Margaret Leslie Davis is the author of Mona Lisa in Camelot, which recalls a 1962 White House dinner for the French culture minister André Malraux, who was so charmed that he whispered a promise to Jackie that he would lend Leonardo da Vinci’s masterpiece to the National Gallery in Washington. Davis sees parallels in the Melania-hosted state dinner for Emmanuel and Brigitte Macron: “From what I read, the place was absolutely beautiful and it was a superb effort to intertwine French history and American panache.
“Jackie Kennedy and Melania Trump did everything they could to provide historical meticulousness in every detail. But there was one important difference: Jackie wanted the press at her event. She wanted the most publicity and she wanted to be on the stage. She was on fire to elevate and advance the arts in America. I understand Melania did not want the paparazzi element and no press were invited.”
Even without celebrity glamour, the dinner appears to have been an elegant affair that went off without a hitch. Anita McBride, former chief of staff to the ex-first lady Laura Bush and now based at American University in Washington, gave it the stamp of approval.
“It was beautiful,” she said. “The White House looked seamless and elegant. There were no mistakes. There was a lot of focus on tradition and on the relationship between the couples. She gets a lot of credit and is showing a level of comfort in her role.
Chris Ruddy, chief executive of the conservative Newsmax Media and a close friend of Donald Trump, agreed: “It was a home run for her and the president. Everyone is discovering what those of us who know her have understood for a long time about her class, grace, charm and panache. She knows how to handle herself. She’s not awkward and is not overdone in any way. Behind the scenes she’s very influential with him and you’re now seeing the outward manifestations.”
Ruddy denied speculation that Melania is unhappy. “She always seems to me quite content. She’s never complained and seems very happy about the role.”
He also dismissed the chatter over her seeming reluctance to hold her husband’s hand. “I think people are reading way, way too much into it. She’s saying to him it’s not appropriate to hold hands in that moment; she’s a very appropriate person. It’s not because of any problem in the relationship. They look like teenage lovers when they walk around Mar-a-Lago [Trump’s luxury estate in Florida].”

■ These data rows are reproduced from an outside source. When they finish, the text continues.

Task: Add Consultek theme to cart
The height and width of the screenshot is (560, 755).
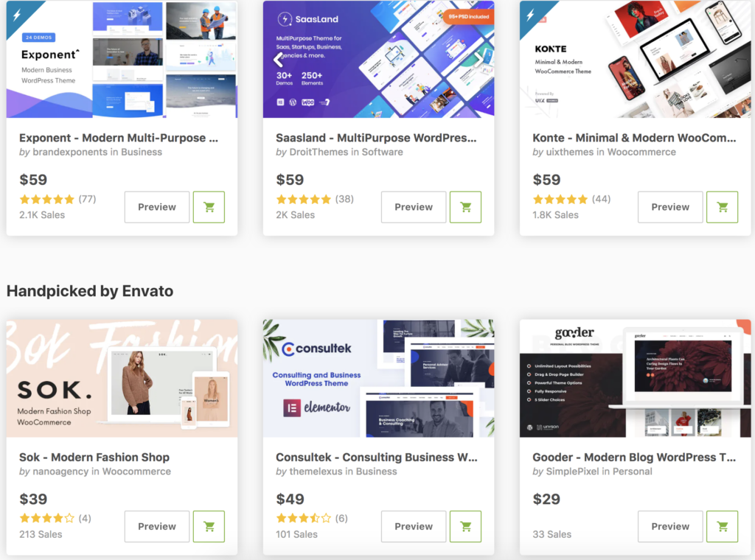Action: (465, 526)
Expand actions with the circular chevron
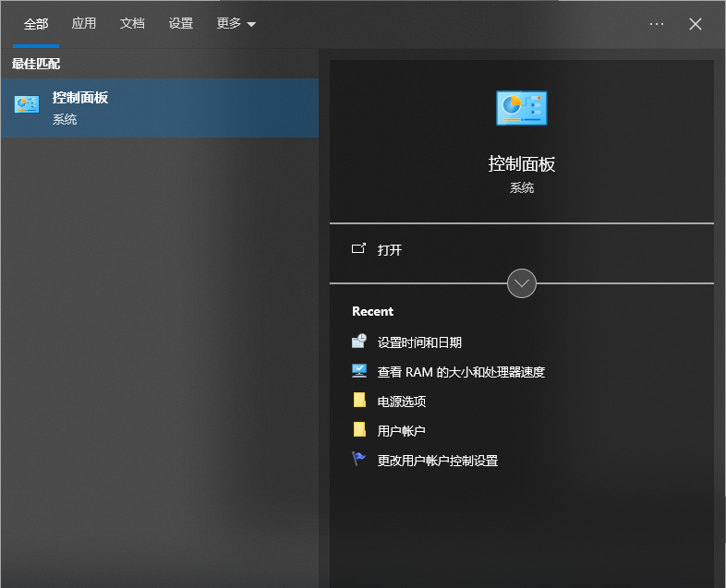The image size is (726, 588). [x=522, y=283]
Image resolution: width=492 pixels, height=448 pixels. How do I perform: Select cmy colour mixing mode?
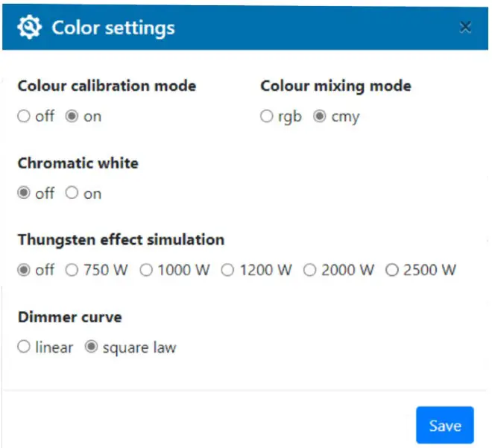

‘A different first lady could have been quite helpful’
Other commentators, however, found the body language jarring. Larry Jacobs, director of the Center for the Study of Politics and Governance at the University of Minnesota, said: “It’s peculiar beyond imagination. To see Melania slapping his hand away adds to the growing list of bizarre features of the Trump presidency.”
Past first ladies have proved adept at reaching across the partisan divide, Jacobs noted. Barbara Bush appealed to Democrats with her literacy programme; Michelle Obama, whose husband provoked bitter opposition, nevertheless reached many Republicans with her exercise and healthy eating initiatives.
“Over the last three or four decades first ladies have been a valuable political tool for presidents to appeal to independents and even folks in the opposing party,” Jacobs said. “I think a different first lady could have been quite helpful to Trump. He has no access to mainstream America; he’s alienated women and independents. She could have been an ambassador of goodwill like Michelle Obama or Barbara Bush.”
Melania, however, has in Jacobs’ view fallen short. “This is probably the most disengaged first lady we’ve had in the modern era. It’s a bit late in the game for her to be emerging now. It’s not what we’ve seen other first ladies do. She’s missing in action.”